Printed in 1954, Cats Named Sam IV 57 is an offset lithograph by Andy Warhol that differs in subject from his portraits of celebrities such as Marilyn Monroe, Elvis Presley and Jackie Kennedy. Privileging felines over celebrities, this print depicts a side profile portrait of a cat rendered in a pale pink against a light yellow background. Black, gestural lines delineate the cat’s portrait against the background and emphasise the texture of its fur. The cat appears to be smiling, almost as if it is posing for Warhol, like one of his celebrities would do. While the cat is facing the right of the composition, its piercing yellow eyes stares back, disarmingly, at the viewer of the print.

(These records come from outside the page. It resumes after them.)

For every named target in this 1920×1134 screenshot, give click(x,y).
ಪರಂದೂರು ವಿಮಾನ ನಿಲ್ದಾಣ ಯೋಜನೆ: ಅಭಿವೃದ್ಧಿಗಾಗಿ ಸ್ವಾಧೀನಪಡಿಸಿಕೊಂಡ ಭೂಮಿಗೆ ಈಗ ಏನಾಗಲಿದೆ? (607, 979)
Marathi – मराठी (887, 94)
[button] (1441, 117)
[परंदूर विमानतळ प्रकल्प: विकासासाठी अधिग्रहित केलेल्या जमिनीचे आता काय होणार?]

Cats Named Sam IV 57 is one of 16 lithograph prints, all of cats, that form the Cats Named Sam series, produced by Warhol in 1954 while the artist was still primarily working as a freelance commercial and children’s book illustrator. Warhol produced the prints to accompany a children's book he wrote, titled 25 Cats Name (sic) Sam and One Blue Pussy. The book was inspired by Warhol's mother, who was living with him at the time in his new York apartment, along with her 25 cats (all of whom except one were called Sam).
This print features Warhol's signature blotted line technique, which he combined with watercolour dyes in this series to bring the cats to life and make each print unique in its colour composition.